── Excerpted passage
Monthly Archives: April 2013

Blackmail

Willow! I know this flies in the face of feline reason, which tells us that the Old Cat is the Boss of Everything and should therefore overrule natural laws, but if you walk under the operating baby swing, it WILL hit you. Hey! No, really!

There, see?

Ah. Wet food is the cure for baby swing insults and injuries, is it? (Sigh.)

Okay, you win.

Talk to your child

Having been informed recently that it is important to talk to your child, regardless of what exactly you say, Papa Bird has now spent a fair amount of time reading to Monster Hands from Adam Smith’s Theory of Moral Sentiment.

papatalk

Slavering beastie

I looked away for a moment to see something on the computer, and when I turned back my infant had been replaced with a devilish, slavering beast.

slaveringbeast

Wisdom on a wall

This graffiti was scrawled across the wall of a gentleman’s club down the street. I’d love to know the back story.

graffitiwisdom

Trauma at two months

Monster Hands and I survived the initial trauma of her two month shots this morning. The injection technician was great.

The initial, tragic, infant wail brought an additional nurse to the scene, who reassured Monster Hands that she was very a good little person and would never remember this. Then they gave her a sticker.

We walked home in silence, with her shocked little face buried against my shoulder.

So SAD.

Willow helps himself

We have an old cat, named Willow. He is crotchety, snaggletoothed, loud as anything when displeased, and very clever.

Best cat ever.

This old can just calmly walked across my lap, narrowly avoiding the sleeping baby, and returned carrying the bone from the pork chop I’d just eaten. He did it in such a casual way that I almost didn’t notice.

Well played. Almost had to let you win that one.

Emo earns her keep

I spilled some trail mix while feeding Monster Hands and couldn’t pick it up. Fortunately, there was a chicken in the house who came to the rescue. And then tried to roost on my lap, with the baby. That last part needs work.

Family resemblance

Monster Hands is old enough now that we can begin to guess which relative she most resembles. The following pairs of photos offer opportunities for comparison:

Babypapa

 

 

 

 

 

Papa                                   Monster Hands

Babymama

 

 

 

 

 

Mama                                 Monster Hands

Babyauntie

 

 

 

 

 

Auntie Music                    Monster Hands

babygrandpa

 

 

 

 

 

 

Grandpa Vehicle               Monster Hands

Babypodling

 

 

 

 

 

Podling                              Monster Hands

Okay, so podlings aren’t genetic relatives, but they are Muppets and this is a very Muppety household.
────
── Given entries
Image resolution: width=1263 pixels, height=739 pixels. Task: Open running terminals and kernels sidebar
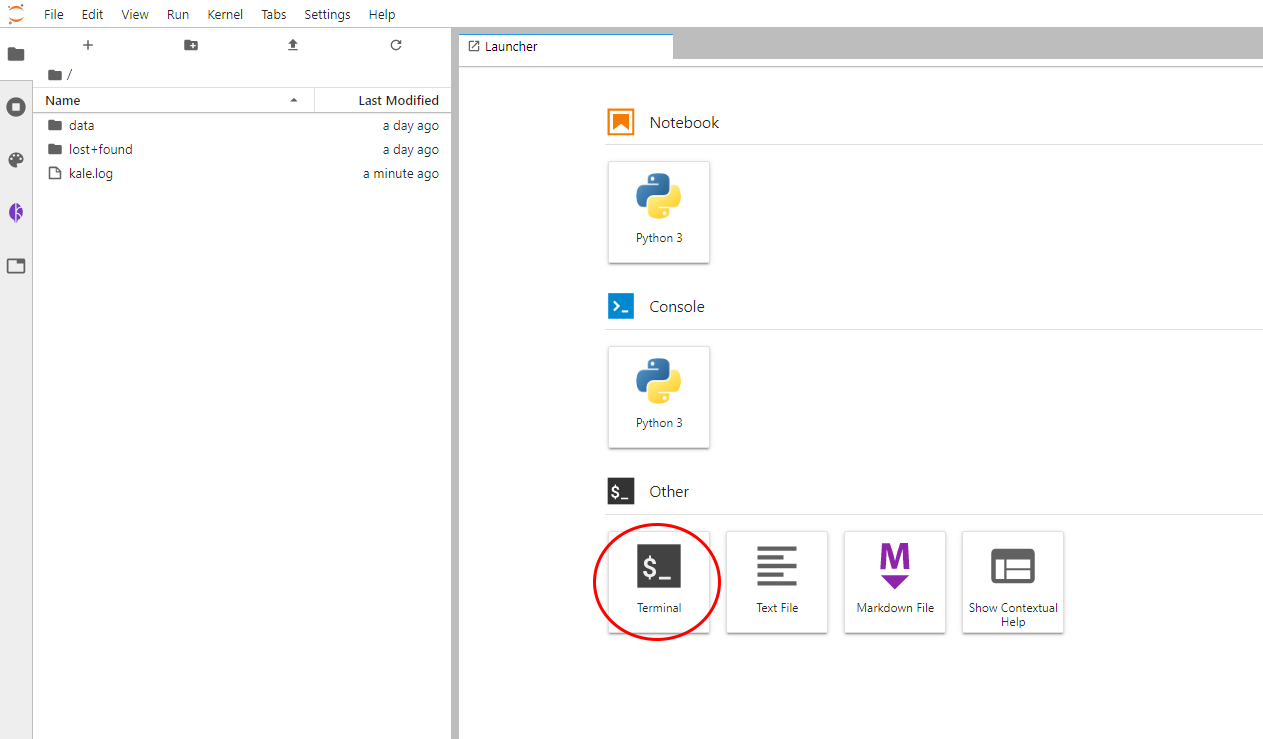16,107
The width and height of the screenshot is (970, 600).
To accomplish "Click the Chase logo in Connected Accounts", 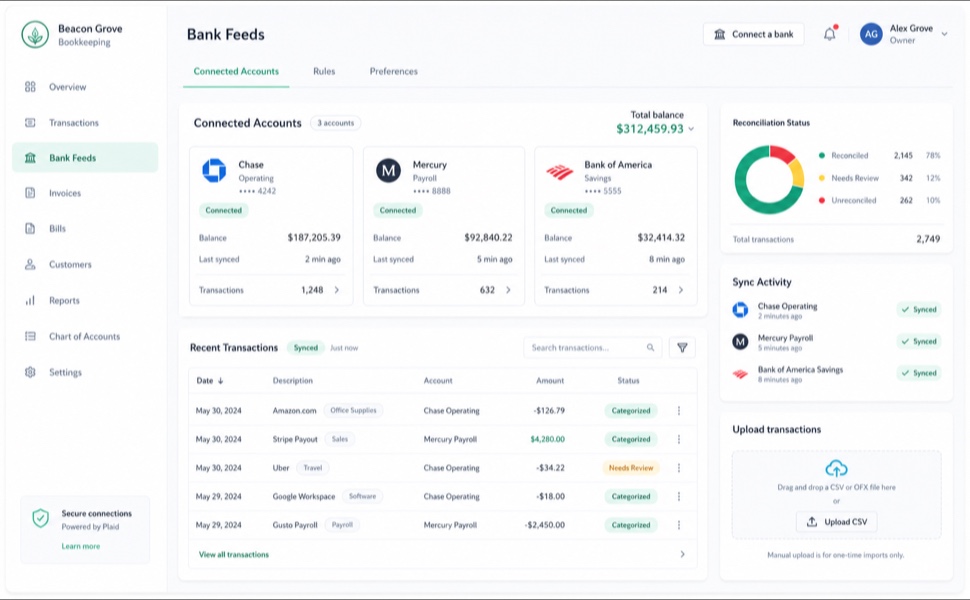I will point(214,170).
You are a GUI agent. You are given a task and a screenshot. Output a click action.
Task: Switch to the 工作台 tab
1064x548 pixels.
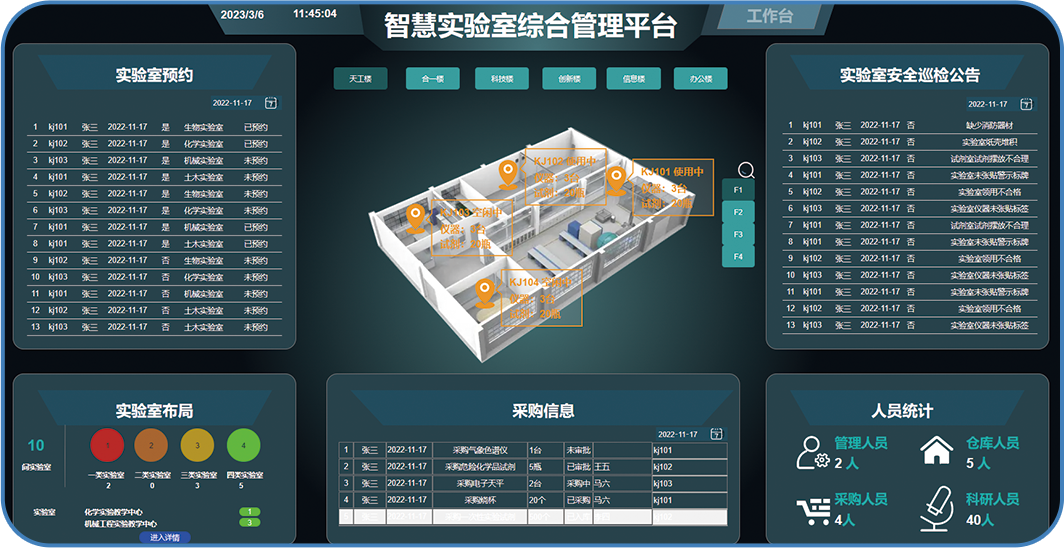pos(769,16)
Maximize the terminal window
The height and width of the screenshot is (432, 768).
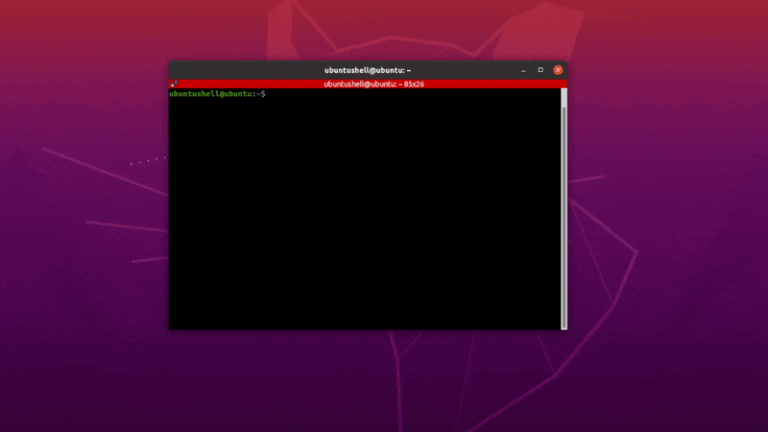(x=541, y=70)

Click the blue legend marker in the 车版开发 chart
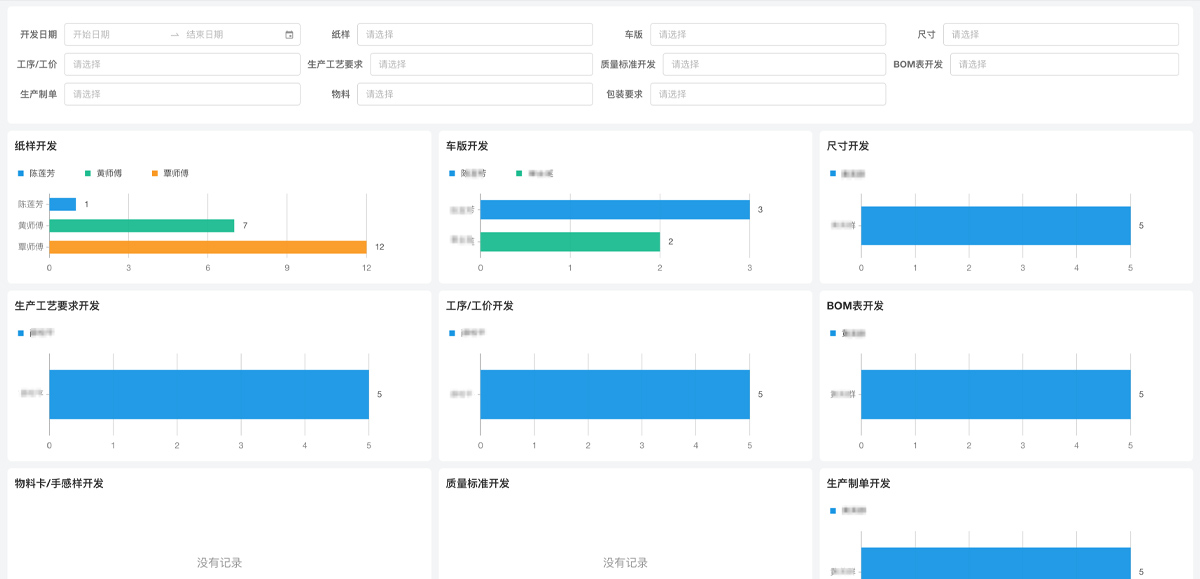452,173
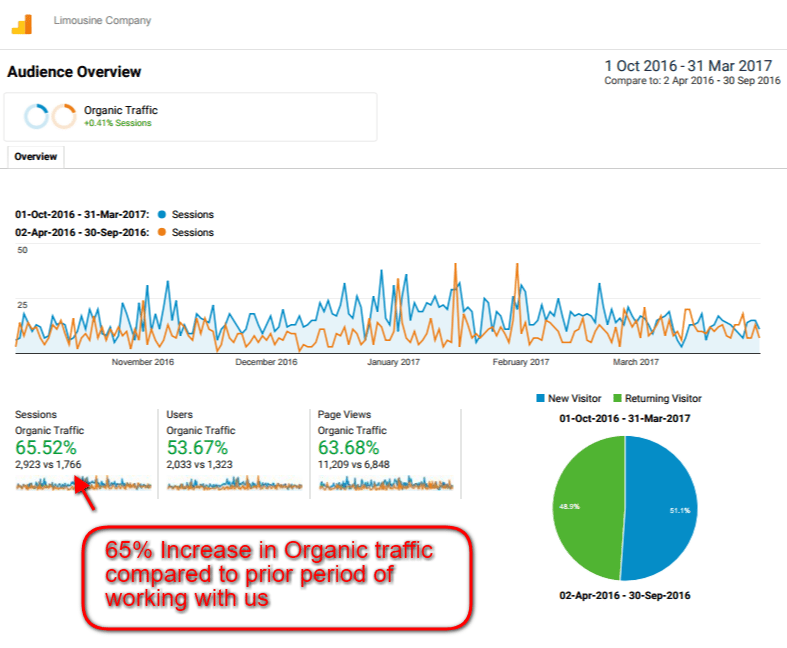Click the Sessions sparkline chart
787x648 pixels.
tap(84, 484)
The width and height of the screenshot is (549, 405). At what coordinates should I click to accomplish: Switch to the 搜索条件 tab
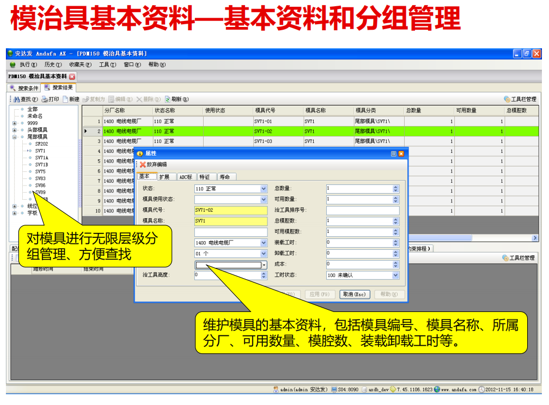point(25,88)
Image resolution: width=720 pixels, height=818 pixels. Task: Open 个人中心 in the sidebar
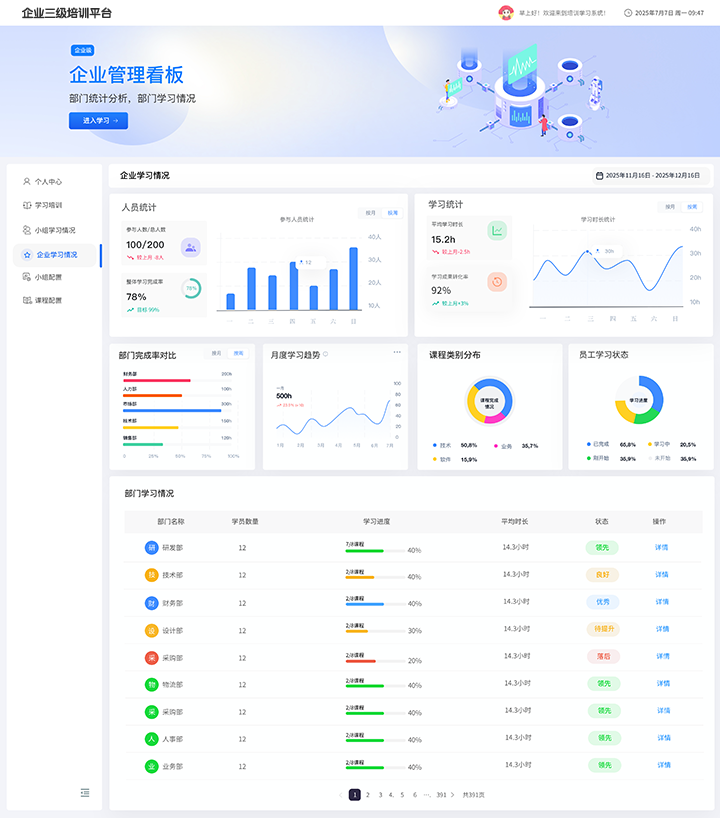tap(48, 182)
────
## Your goal
Condense the paragraph in the April 2013 blog posts that begins "I spilled some trail mix" into one shorter sentence that keeps its main facts. Work only from the blog archive text above, not from the lines.

## Response box
When I spilled trail mix while feeding Monster Hands and couldn't pick it up, a chicken in the house came to the rescue, then tried to roost on my lap with the baby, a part that needs work.